La legendaria ciudad de El Dorado ha sido buscada por aventureros durante más de cuatro siglos en las selvas y montañas de América del Sur.
Nunca ha sido hallada, pues no existió, pero la imagen de un sitio de incalculables riquezas no ha perdido su poder de seducción.
Muchas expediciones españolas en la época de la conquista, se perdieron en las selvas, murieron a causa de extrañas enfermedades, picaduras de víboras y hambre, pero esto no detuvo a los obstinados adelantados, que buscaban su gloria personal y por sobre todo la riqueza material del oro.
Desde su descubrimiento, el oro ha obsesionado al mundo. Ello se debe en parte a su escasez: el oro extraído hasta la fecha en las minas del globo entero sólo alcanza las 100.000 t. Es también uno de los metales más constantes, pues no se corroe ni deslustra, lo que lo ha vuelto regalo de reyes, medida básica y símbolo de riqueza. Esta asociación con riquezas superiores a lo imaginable le dio un lugar en la realidad y la ficción, aunque también una categoría mítica. La más sugestiva leyenda sobre el oro -la de El Dorado, ciudad fabulosamente rica, donde incluso las ollas eran de oro- atrajo hacia América del Sur a generaciones de aventureros; todos quedaron desilusionados, como corresponde a la persecución de un mito. Como la mayoría de los mitos, el de El Dorado tiene parte de verdad, y su origen puede precisarse con bastante exactitud. En 1493, cuando Cristóbal Colón volvió de su viaje de descubrimiento relatando que había visto cantidades ilimitadas de oro, desató en Europa la fiebre de este metal precioso. Cincuenta años después, las cuantiosas posesiones de oro azteca, en México, e inca, en Perú, ya habían sido saqueadas por los conquistadores. Nadie en Europa que hubiese visto descargar barcos repletos de artefactos de oro, lingotes (muchos objetos eran fundidos para su transporte) y piedras preciosas dudaba de que el Nuevo Mundo fuera una magnífica fuente de riquezas. Se multiplicaron así los relatos sobre la suerte de los conquistadores. En 1530, por ejemplo, Francisco Pizarro exigió como rescate del emperador inca Atahualpa una habitación llena de oro y dos de plata, demanda que fue plenamente satisfecha.

* **MATERIAL PROPORCIONADO**
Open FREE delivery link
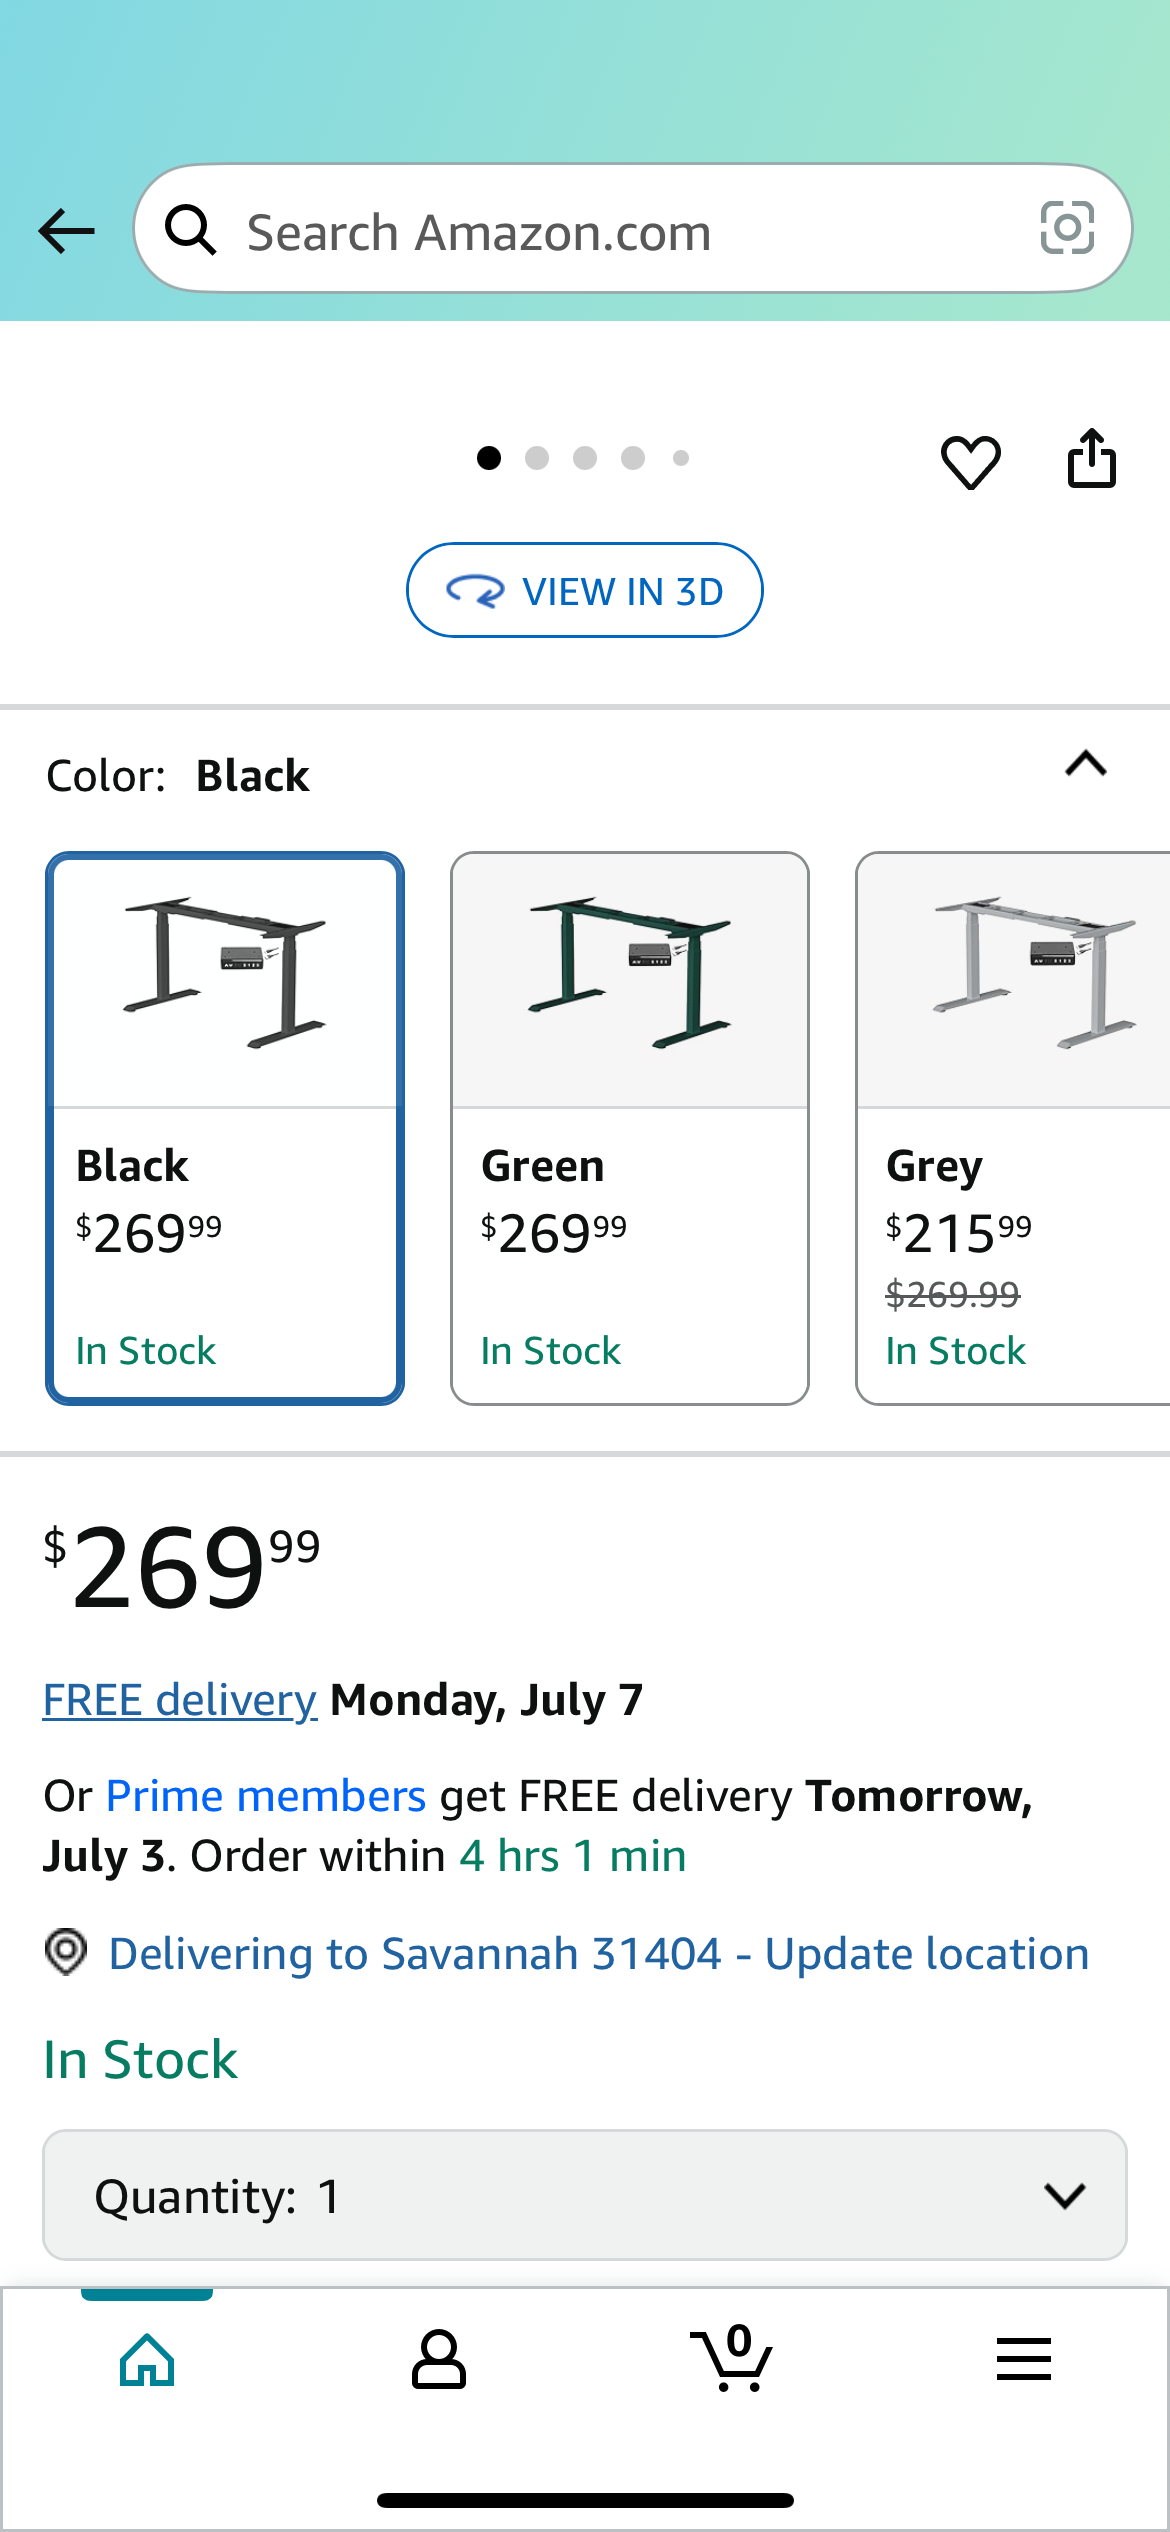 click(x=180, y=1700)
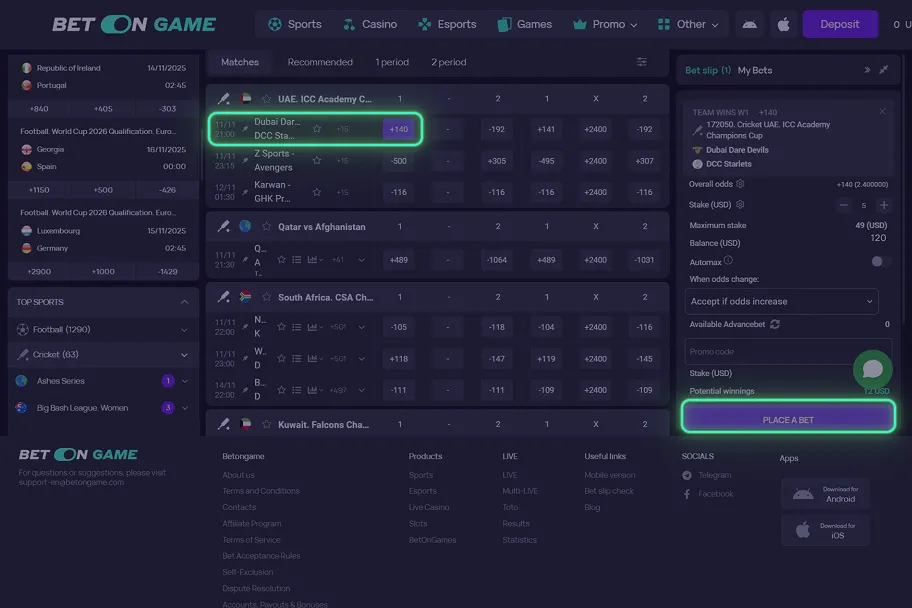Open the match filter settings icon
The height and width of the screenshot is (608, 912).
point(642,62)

...

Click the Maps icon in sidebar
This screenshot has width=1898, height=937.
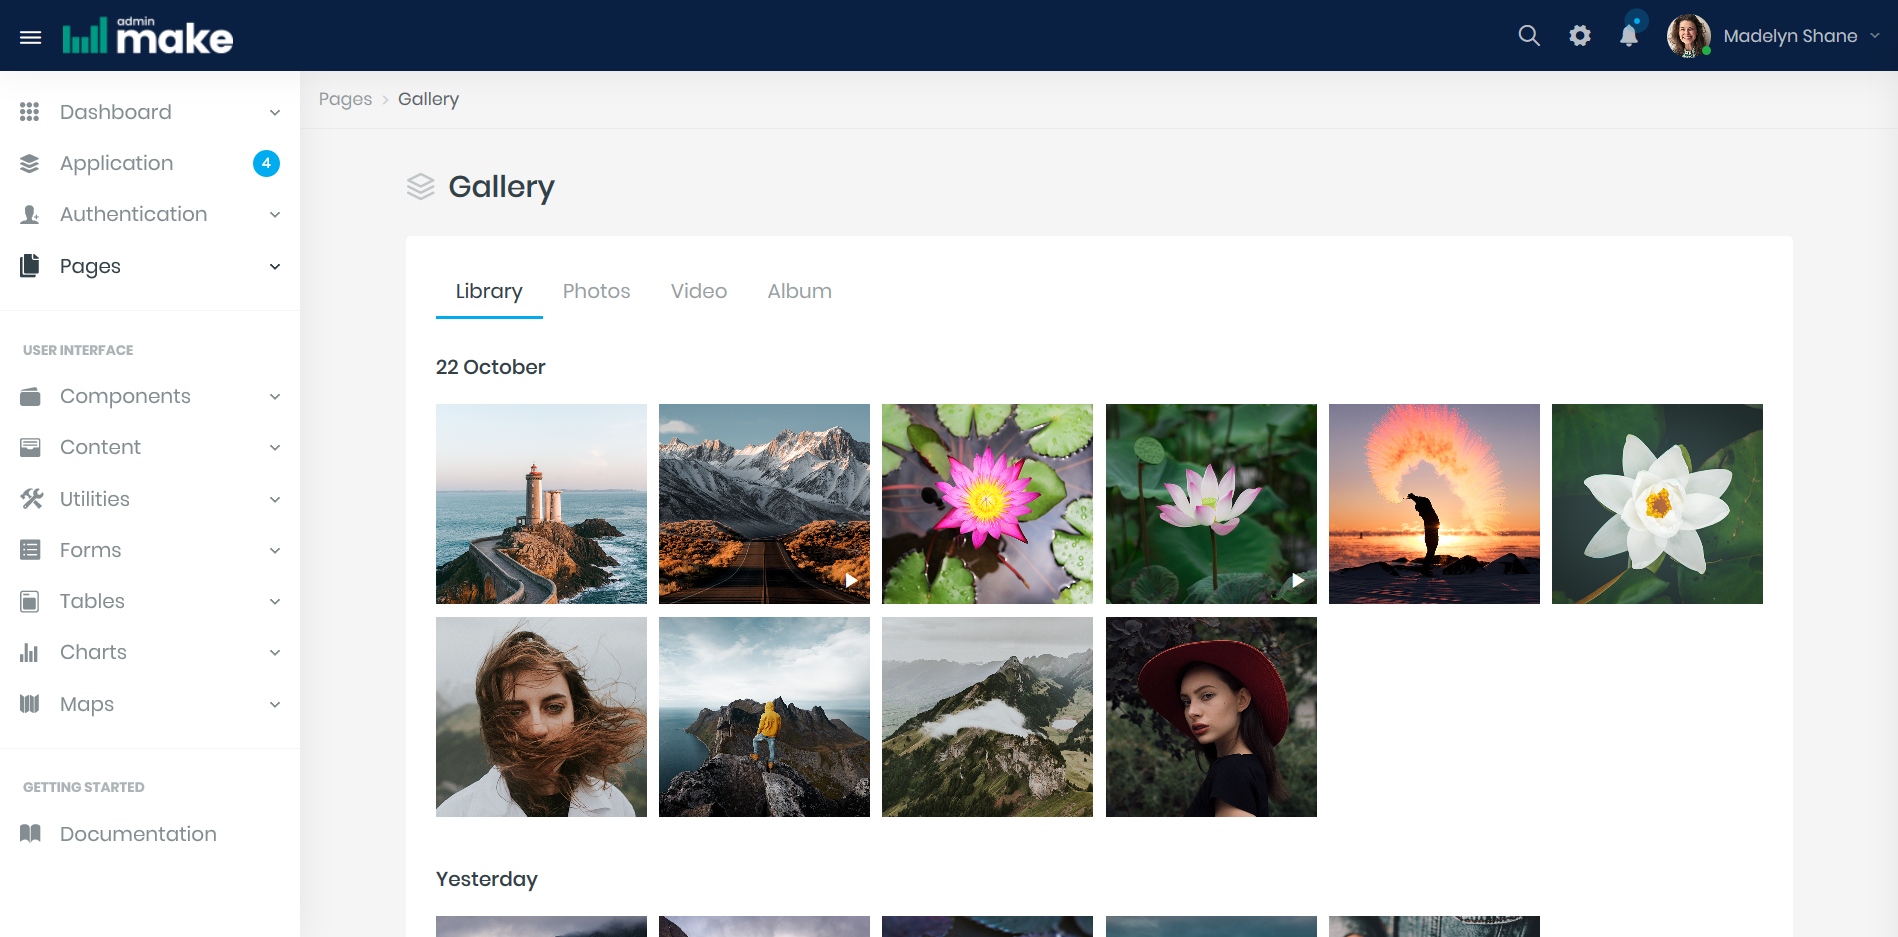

--

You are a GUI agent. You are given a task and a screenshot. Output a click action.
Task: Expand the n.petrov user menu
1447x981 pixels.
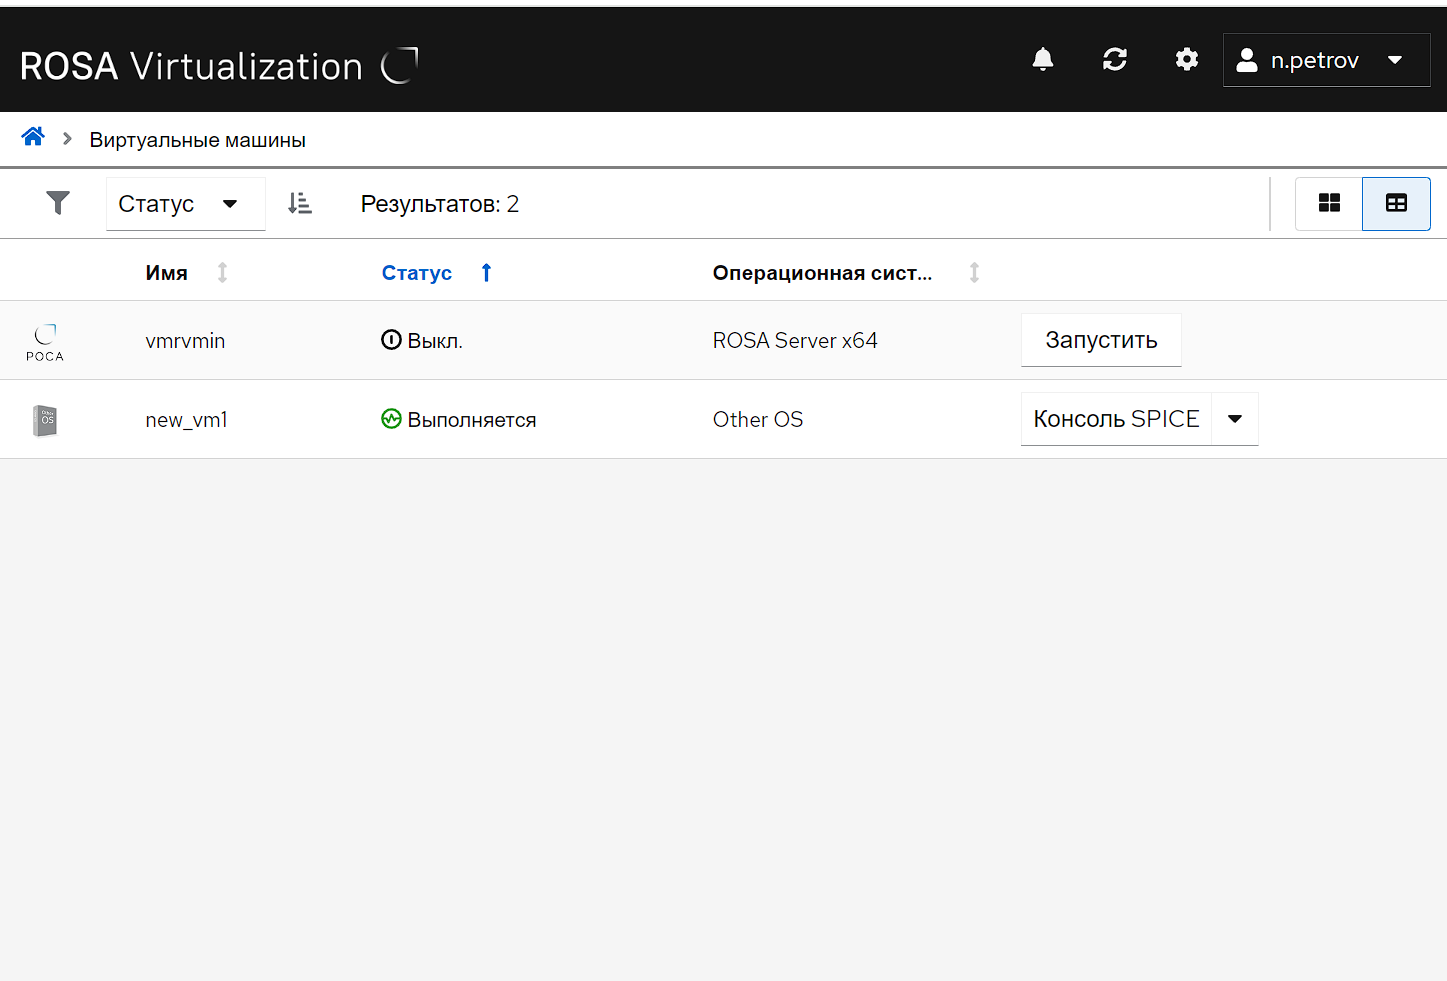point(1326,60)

* **TAREA 1**
Enumera todas las personas que se mencionan por su nombre en el texto sobre El Dorado.
* **TAREA 2**
Prolonga el texto sobre El Dorado a partir de su última oración.
Los ítems no tienen relación con el texto sobre El Dorado.

* **RESPUESTA 1**
Cristóbal Colón, Francisco Pizarro y Atahualpa.

* **RESPUESTA 2**
En 1539, los españoles irrumpieron en territorio de los chibchas entablaron una interesada amistad y fundaron la ciudad de Bogotá.
Conocieron allí la ceremonia tradicional celebrada a orillas del lago Guatavita, al noreste, en homenaje al nuevo rey chibcha.
Se decía que aún vivían personas que habían presenciado la última de tales ceremonias en honor de un rey.
La ceremonia tenía lugar al amanecer, a fin de que el rey y su séquito saludasen al dios Sol. En un momento dado el rey, desnudo, era cubierto con polvo de oro para ser literalmente convertido en un hombre dorado, en "el dorado". Se le trasladaba entonces a una balsa de junco mientras sus súbditos ponían oro y esmeraldas a sus pies para que los ofreciese al dios Sol. Cuatro caudillos desnudos que llevaban sólo coronas, pulseras y joyas de oro se le unían en la balsa, portando cada uno de ellos una ofrenda. Cuando la barca llegaba a la mitad del lago, se izaba un estandarte en señal de silencio e inmediatamente después el rey y sus caudillos arrojaban sus ofrendas a las aguas.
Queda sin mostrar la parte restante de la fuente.